> Sure, 200 or 300, why not?
Because this creates a huge backlog and queues of cars. Even at 4 people per car a moderate 16k-person event needs 4 000 trips from the stadium in a short time.
Also because this creates a huge pressure on the system. Those 4k trips will starve the system in other places because companies won't just have a few thousand idle cars just laying around in case of events. Welcome to surge pricing.
BTW a similar pressure exists at peak hours when everyone leaves for work, or from work. Two trains carrying 2000 people with 15 minute intervals will need 500 cars minimum (4 people per car) for the same trip in the same direction.
2000 employees at Spotify office in Stockholm will need 500 cars minimum to take them home. In the center of the city. When other offices also leave work for home. Lol.
(In Stockholm subway carries 1.3 million passengers a day. Good luck replacing this to 1-4-people per car)
> Seemingly very rare that anyone argues for public transit expansion based on any of the following:
<lists imaginary reasons no one has or argues for when talking about public transit>
In no particular order:
- Those events do happen today exactly as described and nobody dies.
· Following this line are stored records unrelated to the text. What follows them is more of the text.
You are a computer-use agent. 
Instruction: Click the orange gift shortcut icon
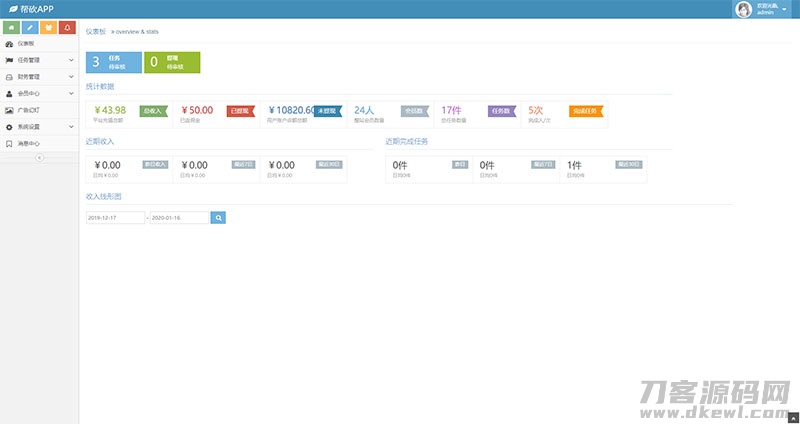click(48, 27)
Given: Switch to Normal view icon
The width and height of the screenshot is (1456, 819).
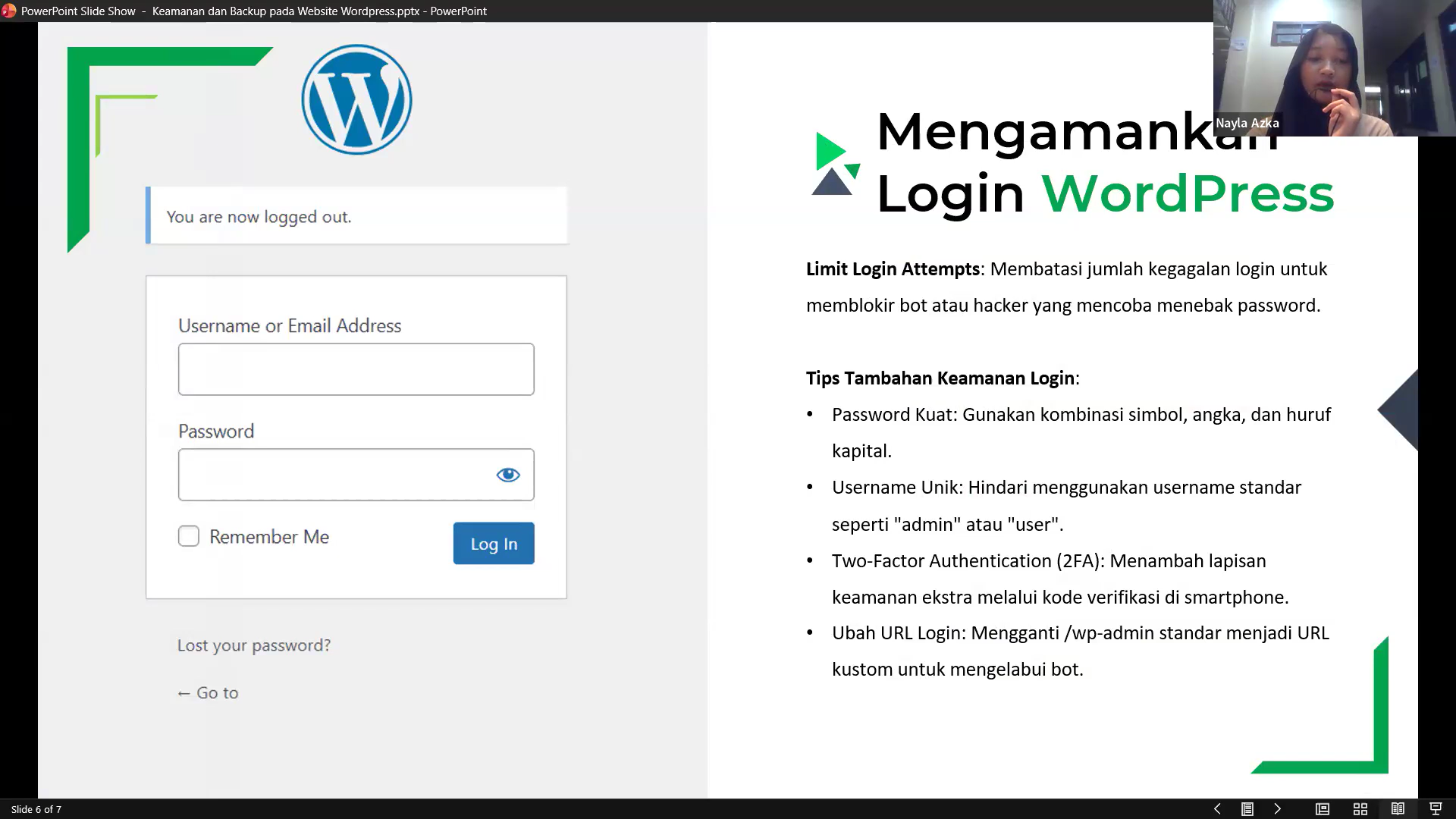Looking at the screenshot, I should pyautogui.click(x=1323, y=809).
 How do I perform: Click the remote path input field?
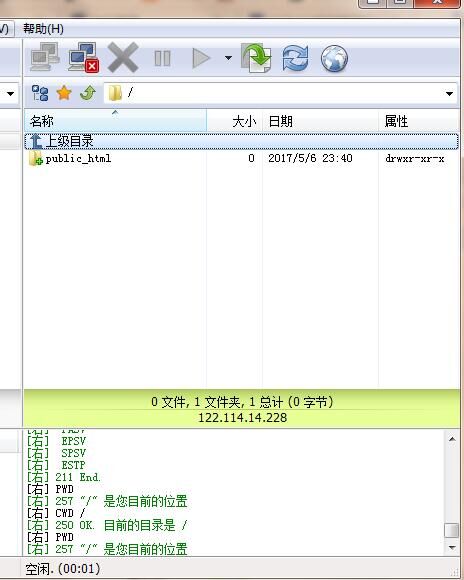coord(275,93)
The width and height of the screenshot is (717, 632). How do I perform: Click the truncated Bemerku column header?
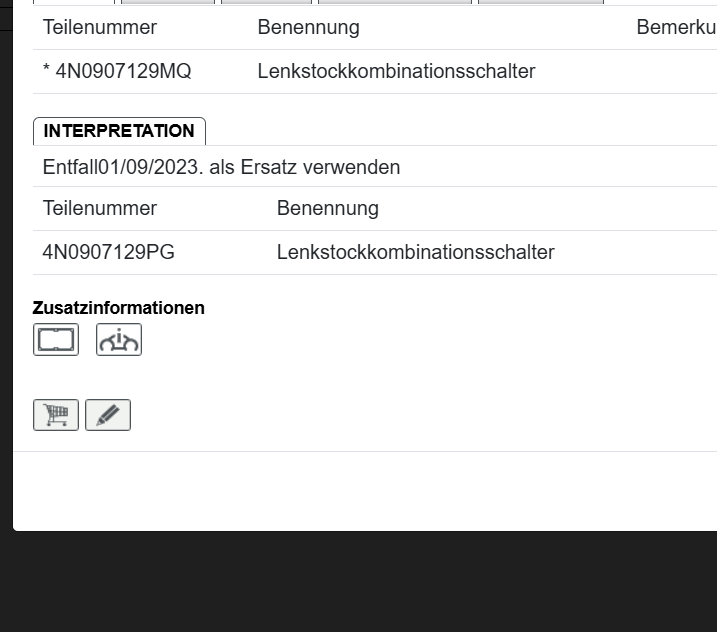[x=676, y=27]
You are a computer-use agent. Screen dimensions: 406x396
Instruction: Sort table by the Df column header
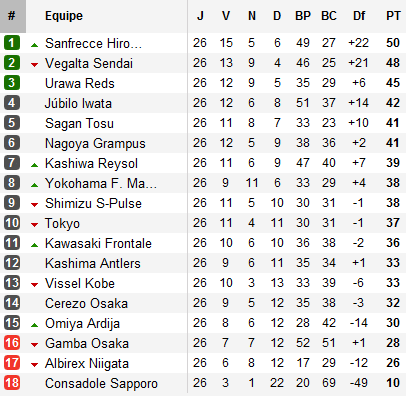(359, 16)
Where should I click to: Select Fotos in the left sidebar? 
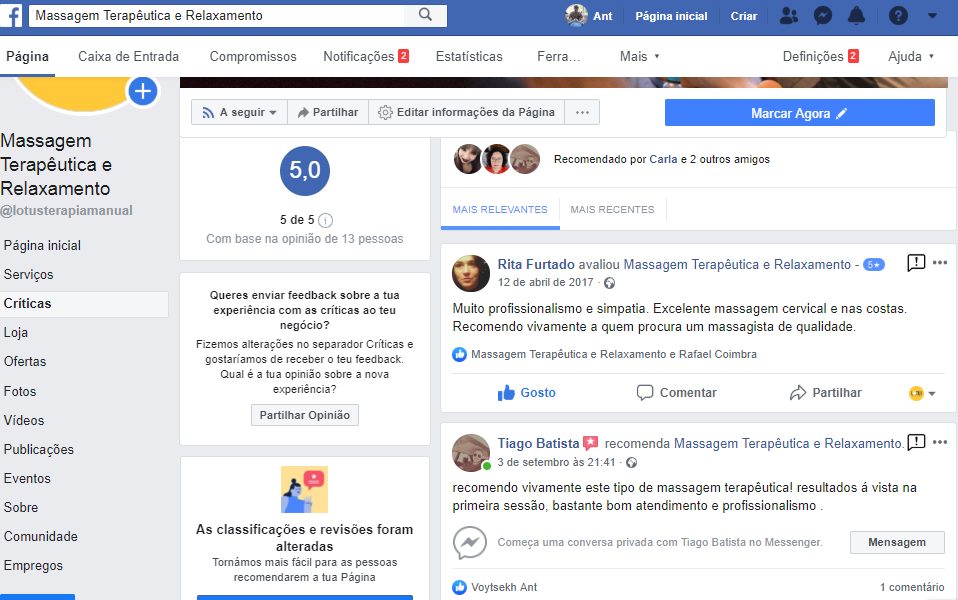[x=20, y=392]
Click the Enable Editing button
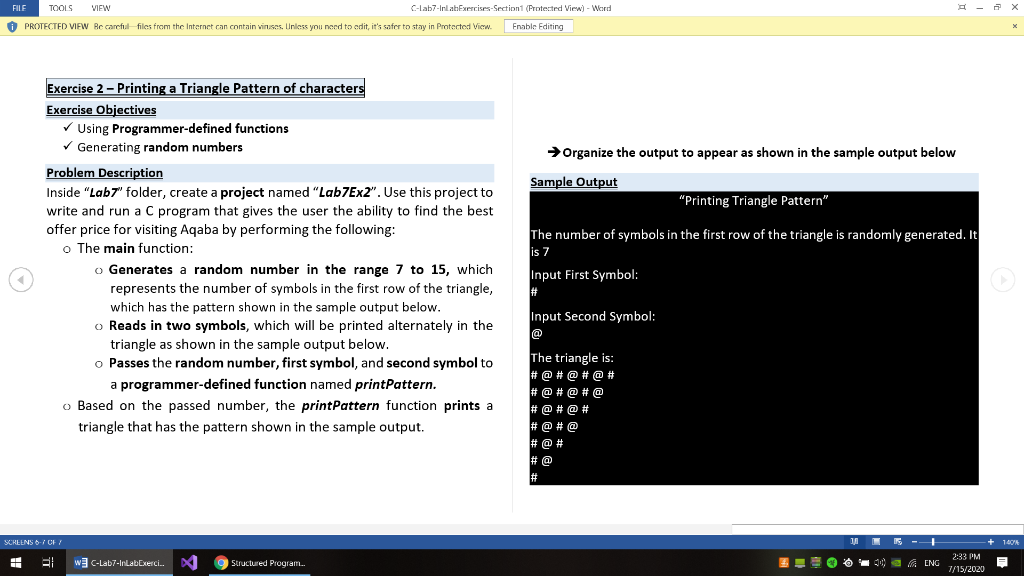1024x576 pixels. [x=538, y=27]
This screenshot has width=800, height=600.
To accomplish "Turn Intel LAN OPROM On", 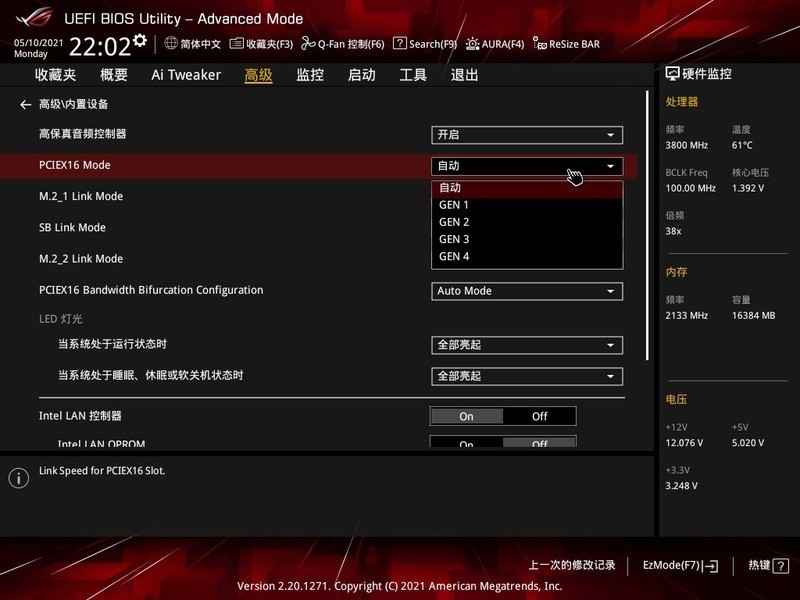I will 466,443.
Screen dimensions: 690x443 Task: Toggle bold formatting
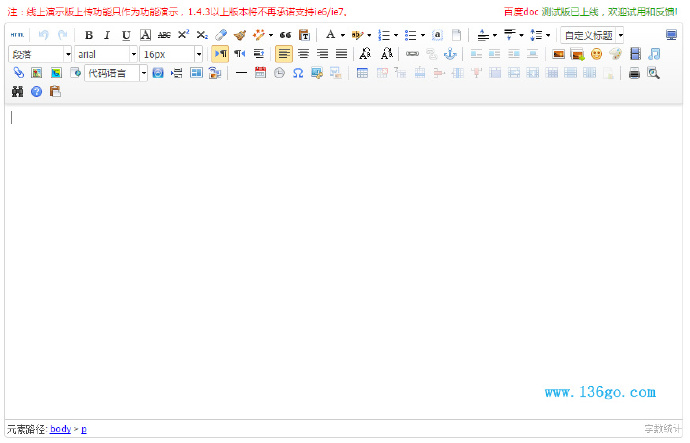pos(88,35)
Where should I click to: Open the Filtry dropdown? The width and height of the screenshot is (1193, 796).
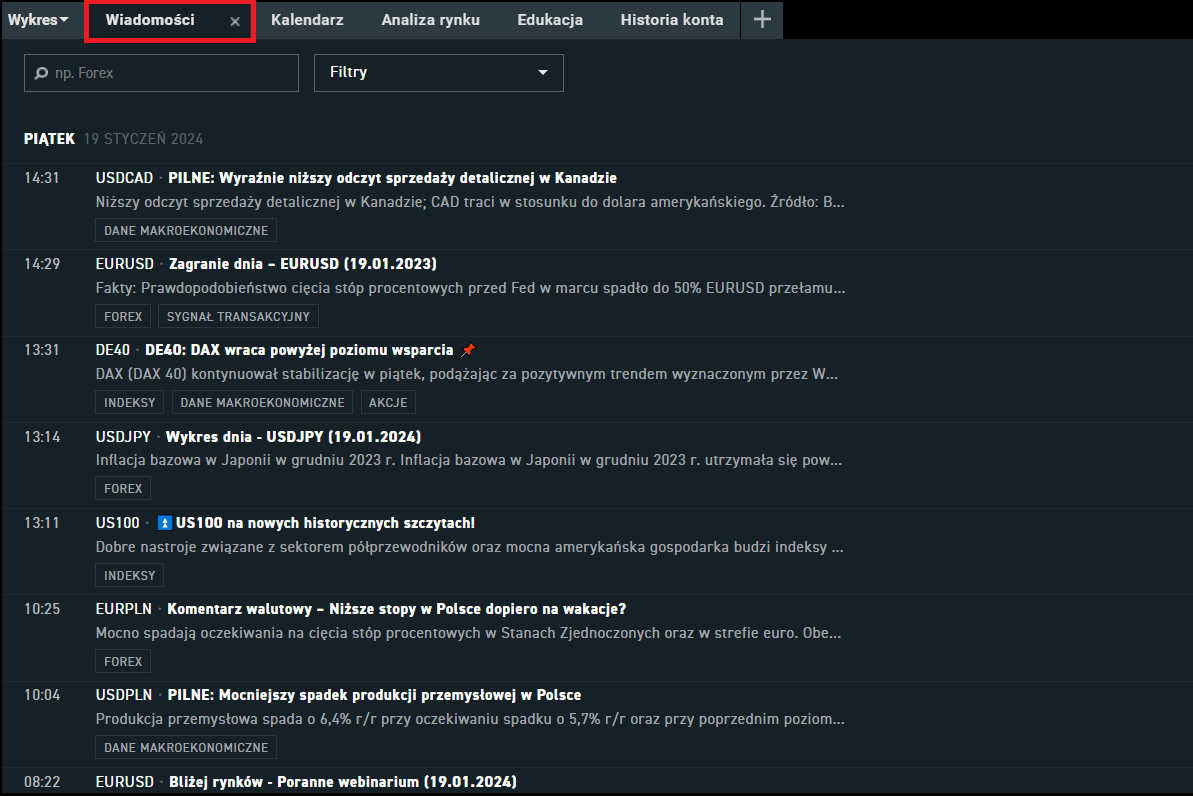[438, 72]
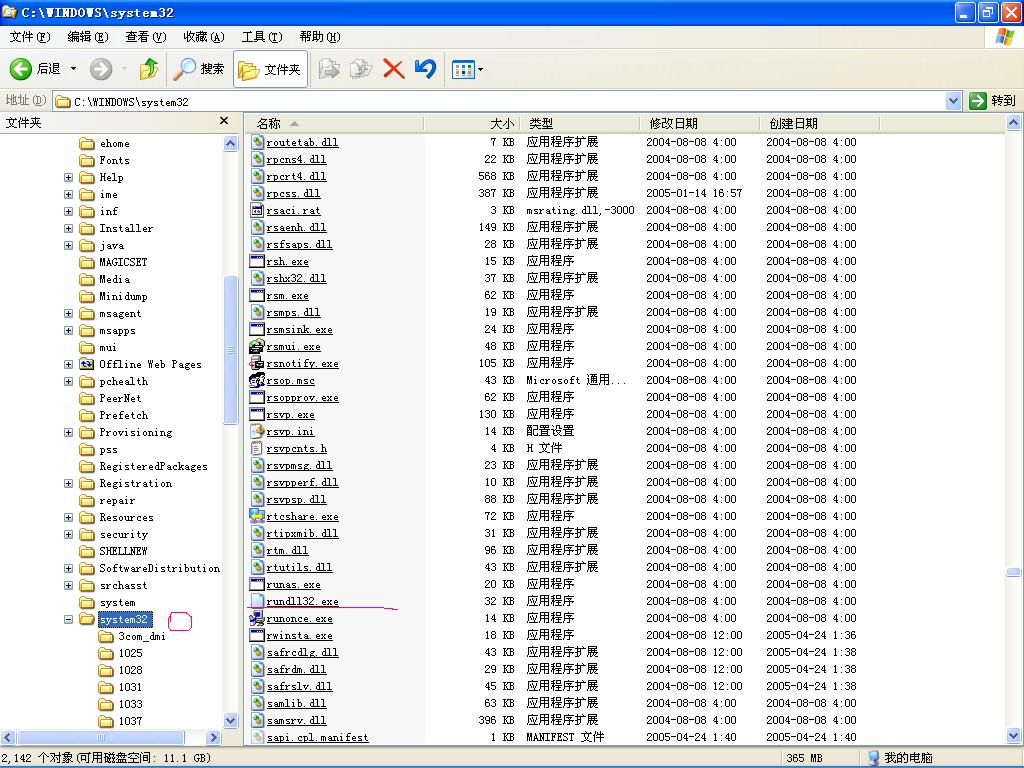Click the folder tree scroll down arrow
The width and height of the screenshot is (1024, 768).
(231, 720)
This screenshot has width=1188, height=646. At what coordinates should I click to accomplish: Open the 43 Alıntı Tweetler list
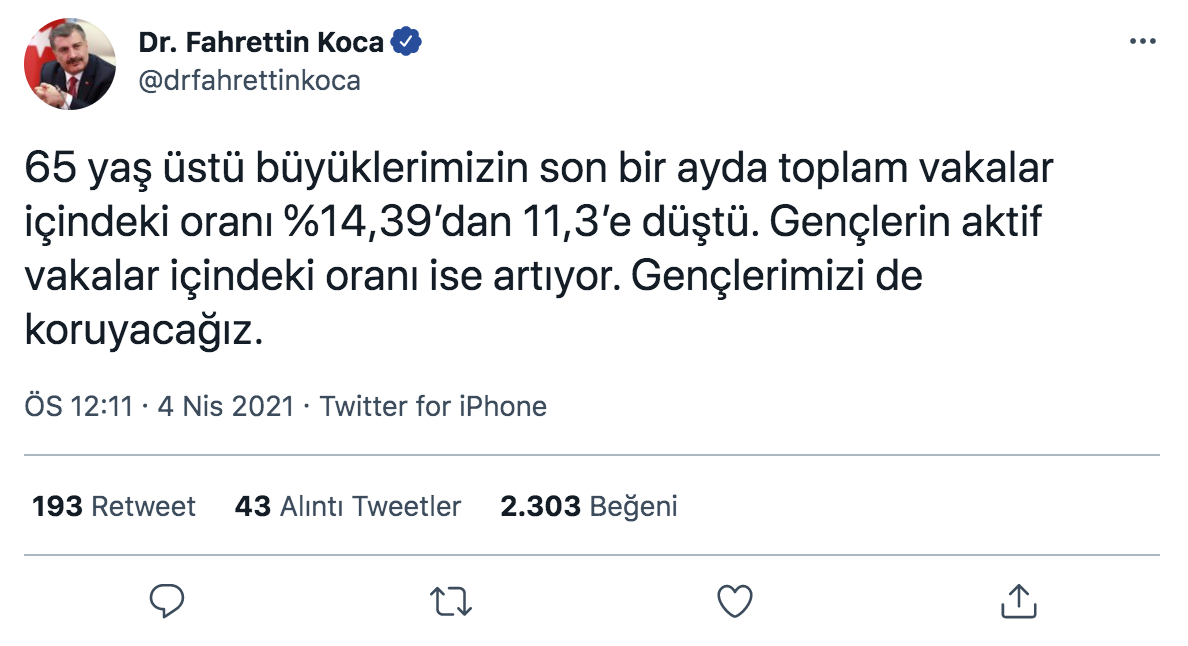pos(349,506)
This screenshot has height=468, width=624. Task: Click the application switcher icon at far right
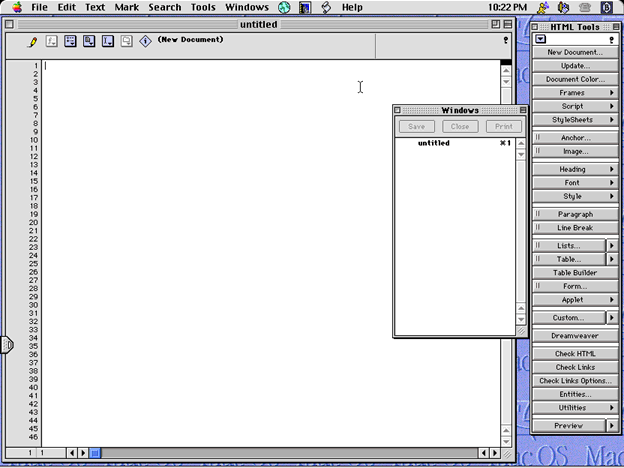pyautogui.click(x=606, y=7)
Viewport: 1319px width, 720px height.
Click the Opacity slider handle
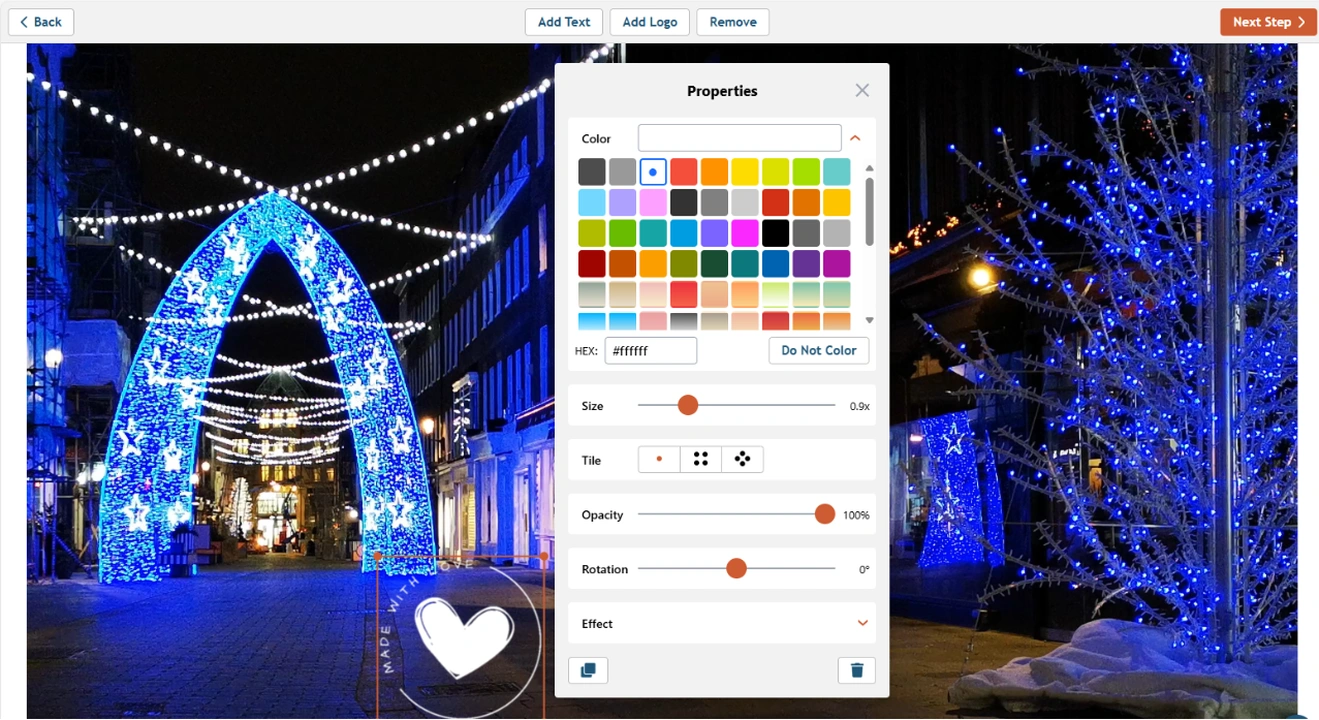[x=824, y=514]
- I'm not sure why those trips would starve the system, or why companies would not have idle cars lying around "in case of events". Where there is space for events to happen, they happen all the time. Surge pricing solves immediate high demand, over a longer window there's no reason to believe that companies would essentially leave money on the table by not having a larger fleet, especially if that fleet can be trivially re-allocated automatically over areas much larger than a single city, or state.
- In cities I've lived in, people don't just leave work exactly at 5pm like robots and immediately congest the roadways.
- This is a parallel concern, but why is a company like Spotify of all things not fully remote? Why do any of those employees need to bombard transit at all?
- Buses are also cars that don't require additional infrastructure to carry more people
> <lists imaginary reasons no one has or argues for when talking about public transit>
My point was that nobody ever argues those things because they're the worst parts of public mass transit, and they are among the most self-evident justifications for private transit. Instead it has to be "The US can't fathom" and other broad strokes like that because the idea that it can and simply rejects it is harder to accept.